Jihaan Khoirunnisaa - detikNews
Kamis, 11 Nov 2021 19:12 WIB
Covid: Sekitar 180.000 nakes di seluruh dunia meninggal akibat virus corona, 2.000 di antaranya dari Indonesia
Foto: BBC World
Jakarta -

Kementerian Kesehatan (Kemenkes) melalui Badan Pengembangan dan Pemberdayaan SDM Kesehatan (BPPSDMKes) memberikan penghargaan kepada 232 tenaga kesehatan (nakes) dan petugas pemulasaraan jenazah dalam penanganan pandemi COVID-19.

Menteri Kesehatan RI Budi Gunadi Sadikin mengatakan tenaga kesehatan (Nakes) selalu memegang peran penting untuk merespons bencana, terutama pandemi COVID-19. Menurutnya, pandemi memiliki dampak besar sehingga perlu kontribusi nakes untuk mengurangi penderitaan korban.

"Saya mewakili pemerintah dan saya pribadi memberikan penghargaan setinggi-tingginya kepada nakes di seluruh pelosok Indonesia karena terus menjaga rakyat Indonesia," katanya dikutip dari laman resmi Kemenkes, Kamis (11/11/2021).

Di acara penganugerahan di Jakarta hari ini dia pun mengapresiasi para nakes serta SDM penunjang yang ikut membantu penanganan pandemi di Indonesia. Menurutnya mereka bekerja dengan baik dan cepat.

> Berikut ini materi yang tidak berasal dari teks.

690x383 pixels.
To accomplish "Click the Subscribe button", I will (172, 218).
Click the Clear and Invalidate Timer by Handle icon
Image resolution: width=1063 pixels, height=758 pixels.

Lebih lanjut, Budi mendorong nakes agar bersifat proaktif guna mencegah lonjakan kasus COVID-19. Kendati demikian, upaya tersebut membutuhkan dukungan lintas sektor, seperti di bidang peternakan.

"Pandemi adalah tugas kita, saya mengimbau kepada nakes dan sebagian teman-teman di peternakan ke depannya jangan menunggu terjadi pandemi baru reaktif. Tapi kita bangun secara proaktif bagaimana pandemi ke depannya bisa dicegah," tuturnya.

Di samping itu, lanjut dia, pemerintah juga harus membangun kerja sama internasional untuk mencegah penyebaran virus lintasnegara.

Sementara itu, Plt Kepala Badan PPSDMKes dr. Kirana Pritasari, MQIH mengatakan selama pandemi COVID-19 tenaga kesehatan menjadi pejuang untuk menyehatkan dan menjaga masyarakat.

"Hari ini kami beri apresiasi dan penghargaan dari pemerintah kepada tenaga kesehatan dan juga SDM penunjang yang bertugas di Puskesmas, rumah sakit, dan fasilitas kesehatan lainnya yang menangani pasien COVID-19," katanya.

Diungkapkannya para tenaga kesehatan dan SDM penunjang itu berhadapan langsung dengan pasien COVID-19, sehingga mereka memiliki risiko terpapar COVID-19. Namun di sisi lain mereka harus tetap menjaga pelayanan kesehatan yang bersifat esensial harus tetap berlangsung.

Tak hanya itu, mereka juga memiliki peran dalam menyukseskan program vaksinasi nasional yang kini mencapai lebih dari 205 juta suntikan.